REQUIREMENT: Repeat each entry exactly. Drop every image.

EXERCISE MATERIALS:

#####

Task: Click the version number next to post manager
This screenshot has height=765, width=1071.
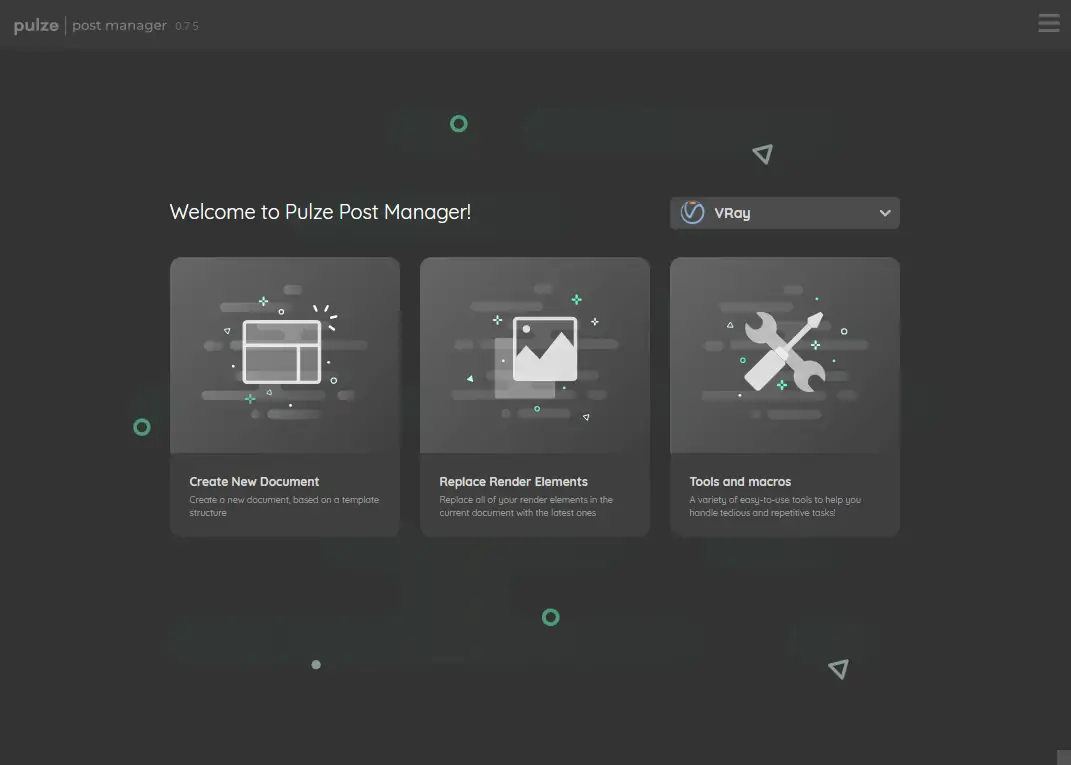Action: pyautogui.click(x=187, y=27)
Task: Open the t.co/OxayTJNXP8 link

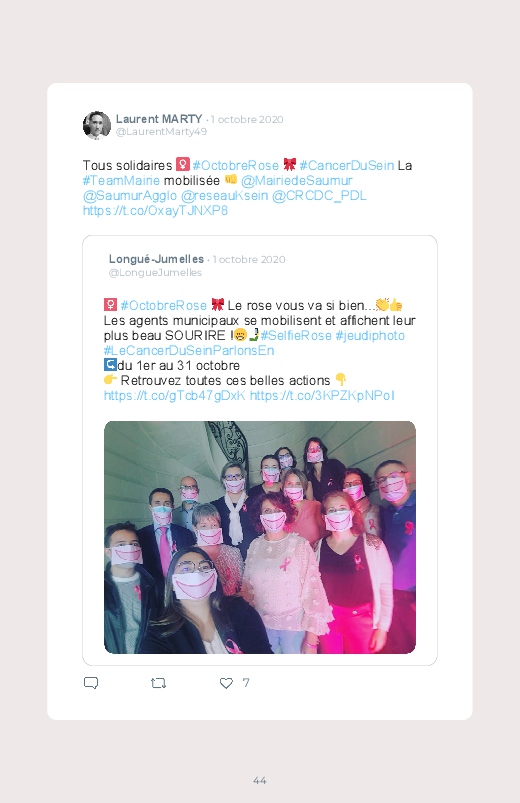Action: click(155, 210)
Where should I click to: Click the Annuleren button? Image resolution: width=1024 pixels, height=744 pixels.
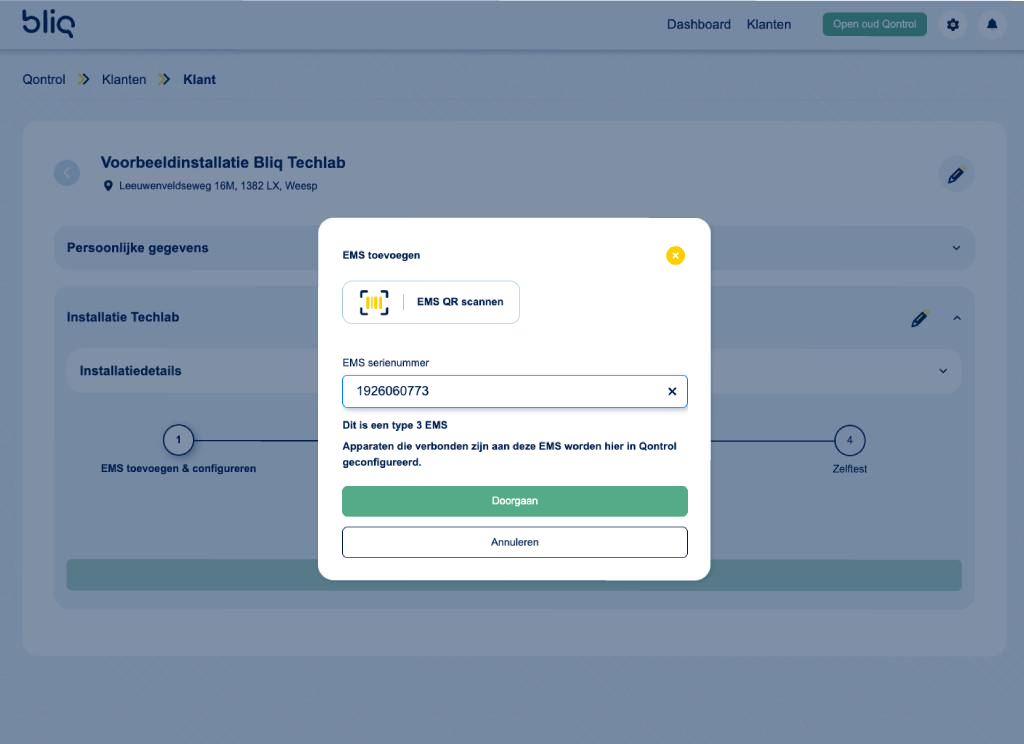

#####

RESPONSE FOR THIS EXERCISE:
Task: Click the version number next to post manager
This screenshot has height=765, width=1071.
Action: pyautogui.click(x=187, y=27)
Task: Open the t.co/OxayTJNXP8 link

Action: click(155, 210)
Where should I click to: Click the Annuleren button? Image resolution: width=1024 pixels, height=744 pixels.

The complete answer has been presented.